Nesta cena abaixo, por exemplo, a ideia é que você observe os gatos, bolo e um papel no chão, ao lado da vítima e tire as pistas ANIMAIS, COMIDA e PAPEL da pilha e scaneie elas para ver se são relevantes. Se forem, o App vai lhe dizer o que contém.
Para quem é o jogo então?
Bem, o Shut up and Sit Down diz no seu review de Sherlock Holmes Consulting Detective, que este é o melhor jogo solo e para casais que existe. É um jogo que você pode se debruçar nele e ficar imaginando o que está acontecendo. Deitar no chão de pernas pro ar pensando no que está deixando passar. E fazer mapas mentais para te ajudar a interligar tudo. Mas isso foi há anos atrás, antes de existir esses jogos de deduções mais modernos. Já Tom Vassel diz que Chronicles of Crime vem para substituir o Sherlock Holmes e isso é uma grande declaração.
Chronicles of Crime é, primeiramente, um jogo para quem fala, ou pelo menos entende inglês. Isso por que tudo está nesta língua. Além disso, é um jogo para quem curte integração com App e jogo de dedução.
O jogo funciona maravilhosamente bem em 1/2 jogadores, com a vantagem de ser mais uma história de dedução gameficada do que um jogo propriamente dito. Dá para jogar com a(o) companheiro(a) que nem é gamer tranquilamente. E, com algumas adaptações que falei ali em cima (utilizar mais de um celular), ele funciona bem para mais pessoas também.

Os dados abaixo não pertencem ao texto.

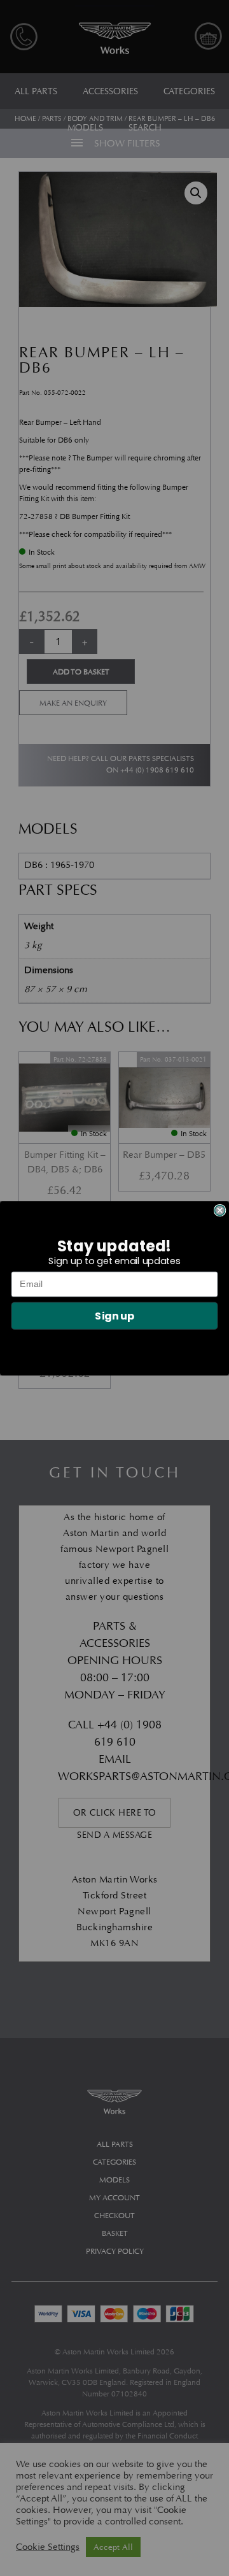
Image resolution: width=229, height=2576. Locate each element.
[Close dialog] (220, 1210)
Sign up (114, 1315)
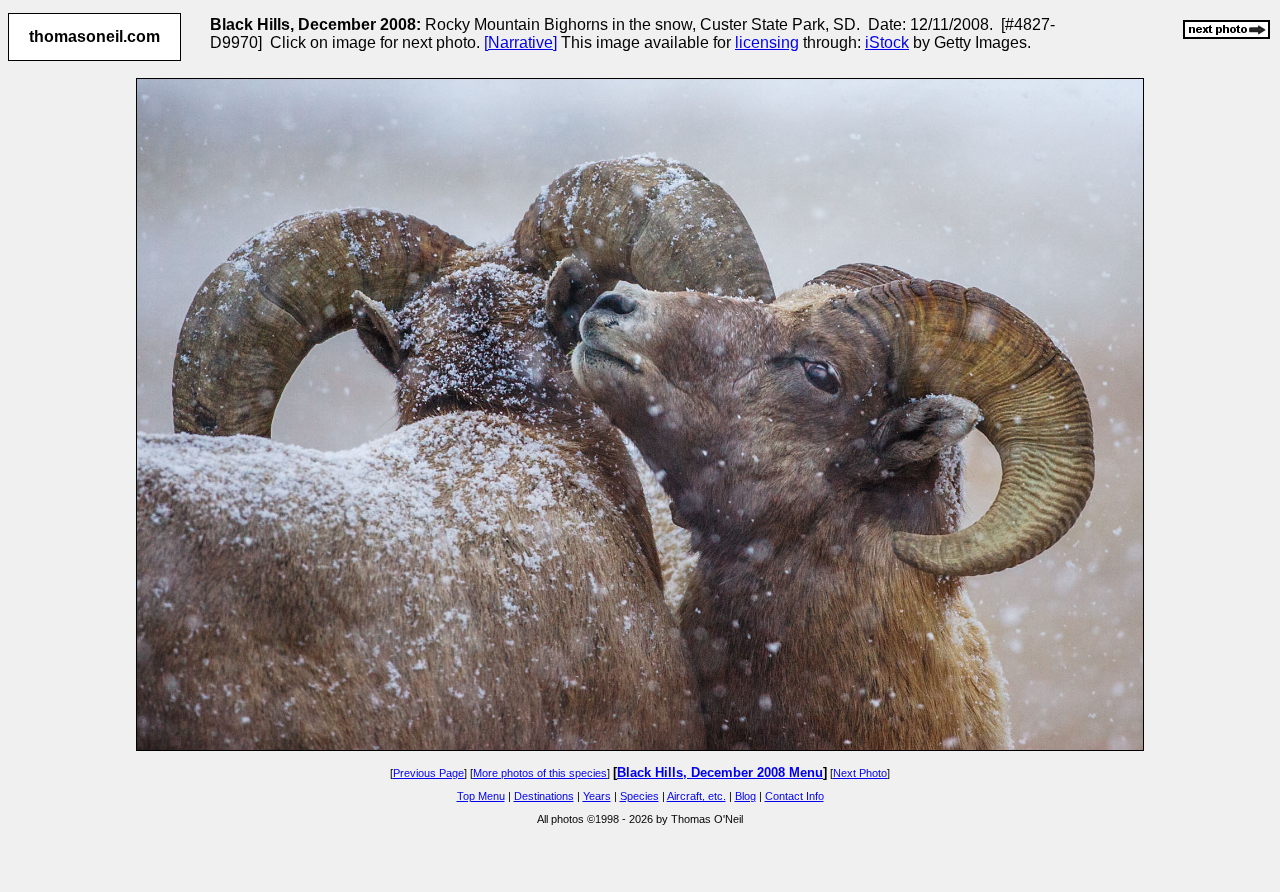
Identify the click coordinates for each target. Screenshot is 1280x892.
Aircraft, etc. (696, 796)
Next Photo (860, 773)
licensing (767, 42)
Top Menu (481, 796)
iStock (887, 42)
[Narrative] (520, 42)
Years (597, 796)
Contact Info (794, 796)
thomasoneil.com (94, 36)
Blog (745, 796)
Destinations (544, 796)
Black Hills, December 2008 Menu (720, 772)
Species (639, 796)
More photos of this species (540, 773)
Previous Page (428, 773)
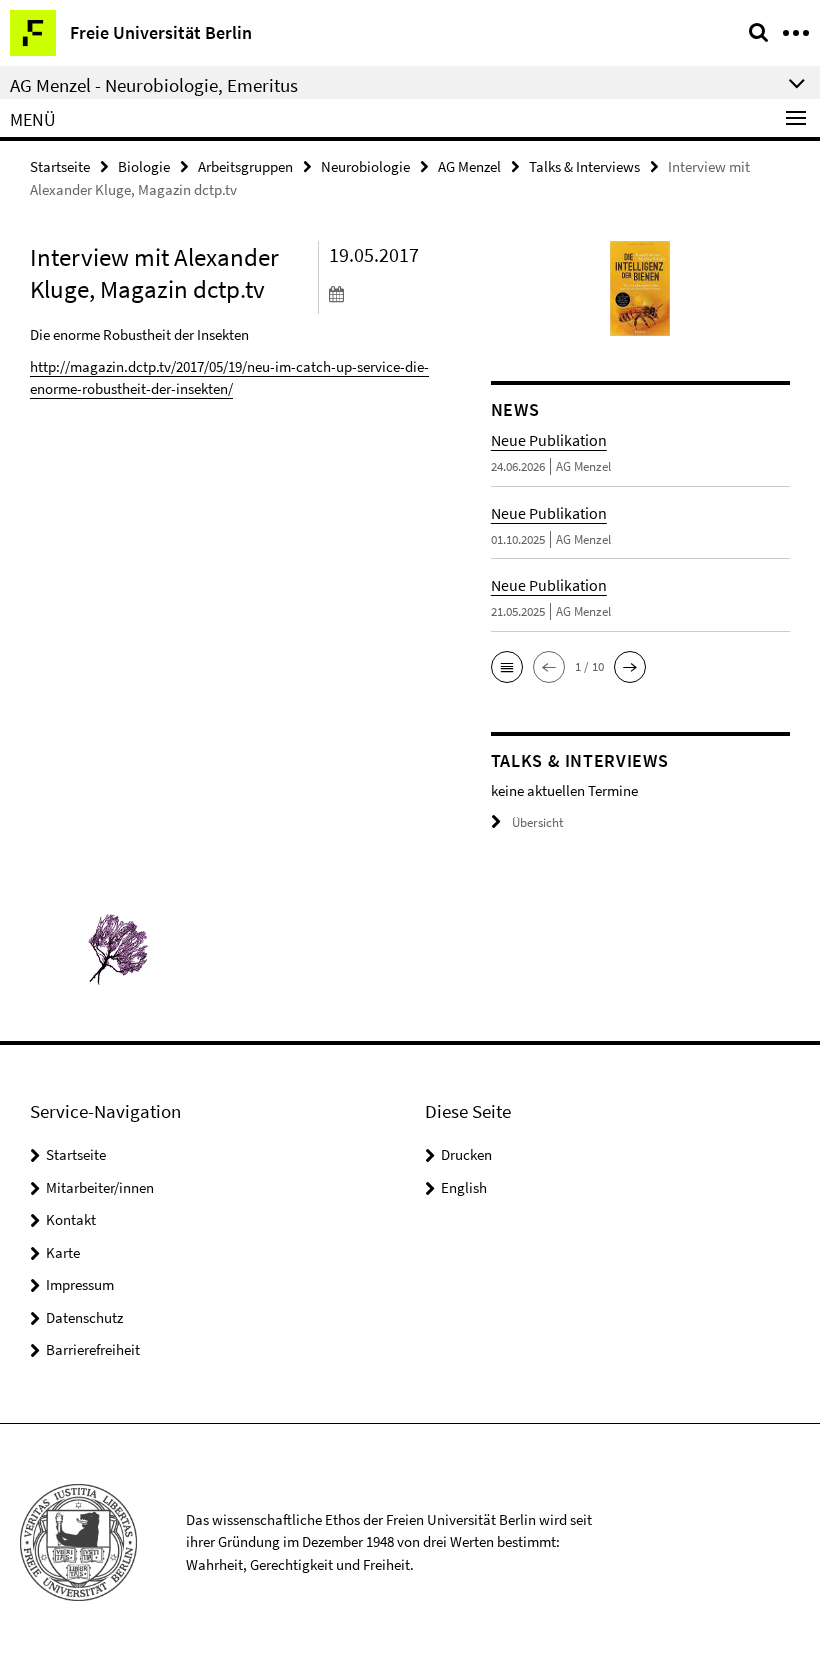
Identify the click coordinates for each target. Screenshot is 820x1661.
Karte (63, 1252)
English (464, 1187)
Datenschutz (84, 1317)
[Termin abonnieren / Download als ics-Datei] (395, 293)
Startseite (60, 166)
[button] (507, 667)
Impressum (80, 1284)
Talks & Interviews (584, 166)
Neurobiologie (365, 166)
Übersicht (537, 822)
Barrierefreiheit (93, 1349)
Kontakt (71, 1219)
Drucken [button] (466, 1154)
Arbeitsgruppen (245, 166)
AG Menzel (469, 166)
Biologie (144, 166)
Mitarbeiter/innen (100, 1187)
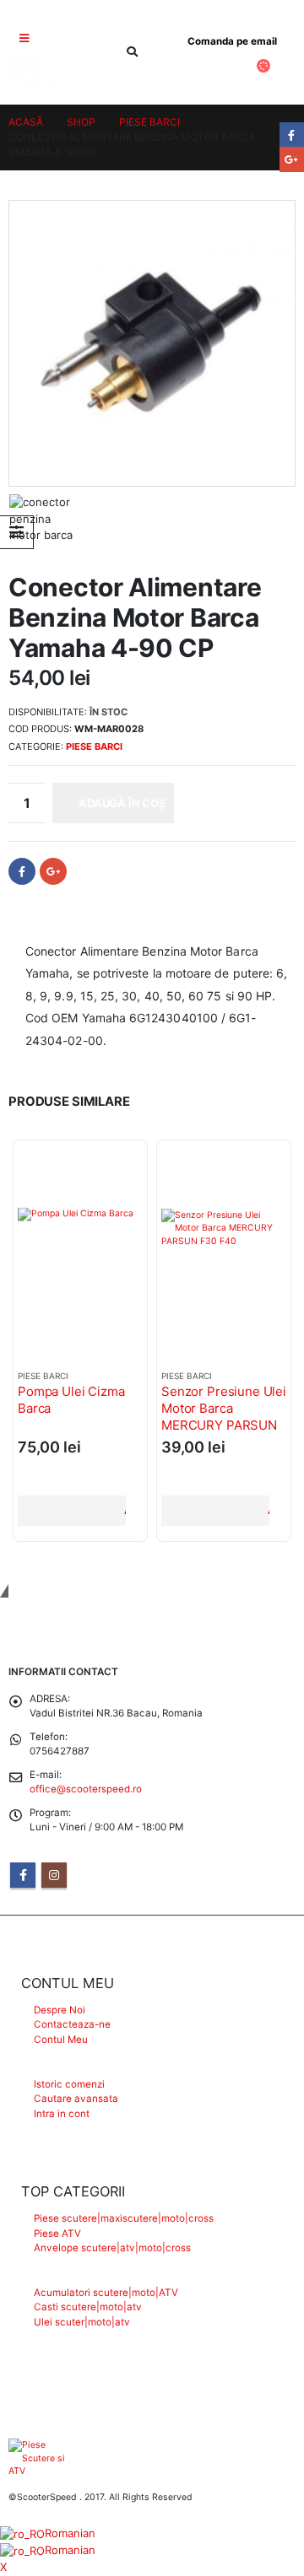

Não achei que ele exige tanto da sua mente quanto Detective. Não que seja fácil(há casos fáceis, médios e difíceis) mas é que o Detective tem aquela coisa de você empacar mesmo. De ficar deitado no chão olhando para o teto elucubrando sobre o caso até ter um momento de EUREKA!!!! Grande parte da dedução e da capacidade de investigação está na sua cabeça. Na capacidade de interligar tudo e construir uma investigação coesa. As resoluções do s casos são mais abertas e muitas vezes serão baseadas em uma teoria sua, ao invés de uma certeza. Já o Chronicles é mais direto. Mais procurar dica, achar dica, dar resposta. E nesse sentido, eu acho que a história do Detective me envolve mais, a ponto de eu ficar mais ansioso por jogar um caso dele. Por outro lado, o Detective também frusta mais, pois você as vezes faz tudo certinho e continua sem ter certeza absoluta de muita coisa.
Já o Chronicles é um jogo que eu acho que vou jogar e aproveitar bem mais, pois pelo formato, entrega muito pelo tempo de jogo. Basta dizer que, depois de um final de semana em um sítio onde eu e depois, separadamente, um casal de amigos jogou o mesmo caso, ficamos um tempão discutindo sobre ele, o que fizemos, o que desconfiamos e nossa linha de investigação. E quando o jogo lhe proporciona histórias e lembranças que você se diverte comentando sobre, é por que ele é realmente bom! Então sei lá. Compre os dois se você curtir o gênero hehehe. Ou faça como eu: ache um amigo para comprar um e enquanto você compra o outro e você joga ambos juntos.